Звонок в дверь раздался, когда я укладывала Мишеньку спать. Такой настойчивый, требовательный – только свекровь может так звонить. Сердце ёкнуло, но я постаралась взять себя в руки. В последнее время Лариса Петровна зачастила к нам без предупреждения, и каждый её визит превращался в изматывающее испытание.
– Оленька, открывай! Я знаю, что вы дома! – раздался из-за двери её командный голос.
Я осторожно высвободила руку из-под разморенного сына. Только-только начал засыпать, и тут... Мишка завозился, но, к счастью, не проснулся. На цыпочках, стараясь не скрипнуть ни одной половицей, я прокралась в прихожую.

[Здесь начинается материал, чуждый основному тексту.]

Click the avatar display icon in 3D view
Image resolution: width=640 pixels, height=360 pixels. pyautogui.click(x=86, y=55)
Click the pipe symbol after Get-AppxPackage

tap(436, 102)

Открыла дверь – и сразу отшатнулась. Лариса Петровна ворвалась в квартиру, как весенний ураган, – в распахнутом бежевом пальто, с растрепавшейся укладкой, от которой во все стороны торчали седые прядки.
– Почему трубку не берёшь? Я битый час звоню! – с порога начала она.
– Телефон на беззвучном, Мишу укладываю, – я старалась говорить тихо, но твёрдо.
– Укладываешь? В шесть вечера? – свекровь картинно всплеснула руками. – Весь режим ребёнку сбиваешь! Я в своё время...
– Лариса Петровна, – перебила я, чувствуя, как начинает пульсировать в висках, – мы уже обсуждали это. У нас свой режим, который прописал педиатр. Миша днём плохо спал, и...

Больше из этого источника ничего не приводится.